Intermediate 2 min read

Pallof Press

The Pallof press is an anti-rotation exercise that challenges the core to resist a lateral pulling force. It trains the obliques, transverse abdominis, and hip stabilizers in a functional pattern that directly transfers to rotational sports and loaded movements where spinal integrity under asymmetric forces is critical.

Setup

  1. Attach a resistance band to a squat rack or anchor point at chest height. Stand perpendicular to the anchor so the band pulls laterally across your body.
  2. Hold the band with both hands at your sternum, elbows bent. Step far enough away to create moderate tension.
  3. Stand with feet hip- to shoulder-width apart, knees slightly bent, core braced.
  4. Press both hands straight out in front of your chest, fully extending your arms. Hold for 2-3 seconds — the band will try to rotate you toward the anchor; resist it.
  5. Return your hands to your chest with control. Repeat, then switch sides.

Coaching Cues

What to feel:

  • Your obliques and deep core muscles firing hard to prevent rotation
  • The challenge increasing the farther your arms extend (longer lever arm)

Common mistakes:

  • Letting the band pull you into rotation — if you cannot hold a neutral torso, reduce the band tension or step closer
  • Flaring the elbows instead of pressing straight forward
  • Holding the breath — exhale on the press, inhale on the return
Tip

Lock your eyes on a point straight ahead. If your visual focus stays fixed and your hands press directly toward it, your torso is staying square.
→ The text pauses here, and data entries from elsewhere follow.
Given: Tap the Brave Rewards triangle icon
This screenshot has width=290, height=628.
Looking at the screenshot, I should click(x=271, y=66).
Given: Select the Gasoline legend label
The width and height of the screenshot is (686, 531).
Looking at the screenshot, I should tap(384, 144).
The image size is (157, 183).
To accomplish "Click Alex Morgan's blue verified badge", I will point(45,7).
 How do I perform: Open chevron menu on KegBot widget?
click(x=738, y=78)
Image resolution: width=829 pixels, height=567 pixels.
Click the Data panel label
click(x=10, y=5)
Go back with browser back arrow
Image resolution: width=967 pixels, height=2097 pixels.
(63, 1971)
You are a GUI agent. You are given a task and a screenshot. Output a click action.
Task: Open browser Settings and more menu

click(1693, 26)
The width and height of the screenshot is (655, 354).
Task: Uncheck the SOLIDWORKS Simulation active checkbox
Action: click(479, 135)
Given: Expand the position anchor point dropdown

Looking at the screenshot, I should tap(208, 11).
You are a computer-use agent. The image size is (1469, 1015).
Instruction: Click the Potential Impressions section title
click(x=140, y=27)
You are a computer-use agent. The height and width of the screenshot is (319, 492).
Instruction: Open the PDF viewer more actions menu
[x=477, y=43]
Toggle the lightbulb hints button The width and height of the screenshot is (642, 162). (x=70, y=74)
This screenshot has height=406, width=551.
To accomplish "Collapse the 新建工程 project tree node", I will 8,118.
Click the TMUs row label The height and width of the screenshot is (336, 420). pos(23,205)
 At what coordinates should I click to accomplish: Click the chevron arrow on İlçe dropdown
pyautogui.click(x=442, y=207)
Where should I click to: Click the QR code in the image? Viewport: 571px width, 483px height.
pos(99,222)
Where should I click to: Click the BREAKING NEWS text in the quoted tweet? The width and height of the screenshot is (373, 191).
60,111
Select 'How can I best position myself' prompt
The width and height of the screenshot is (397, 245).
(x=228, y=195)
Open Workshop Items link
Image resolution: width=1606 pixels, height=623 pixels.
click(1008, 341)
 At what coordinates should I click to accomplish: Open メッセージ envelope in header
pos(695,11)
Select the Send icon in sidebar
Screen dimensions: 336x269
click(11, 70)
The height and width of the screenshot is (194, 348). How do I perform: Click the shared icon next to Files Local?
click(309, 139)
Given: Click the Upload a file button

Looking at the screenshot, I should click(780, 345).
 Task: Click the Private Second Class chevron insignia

Video and animated demos coming soon.

Programming

Parameter Recommendation
Reps 8-12 per side
Sets 2-3
Hold time 2-3 seconds per rep at full extension
Frequency 2-4 times per week
When to do it Core circuit, warm-up, accessory work

Progressions

  1. Beginner: Tall kneeling Pallof press (both knees on the ground) to reduce the stability demand.
  2. Intermediate: Standing Pallof press as described.
  3. Advanced: Half-kneeling Pallof press (narrow base of support), Pallof press with a slow overhead reach, or Pallof press with perturbations (partner taps the band).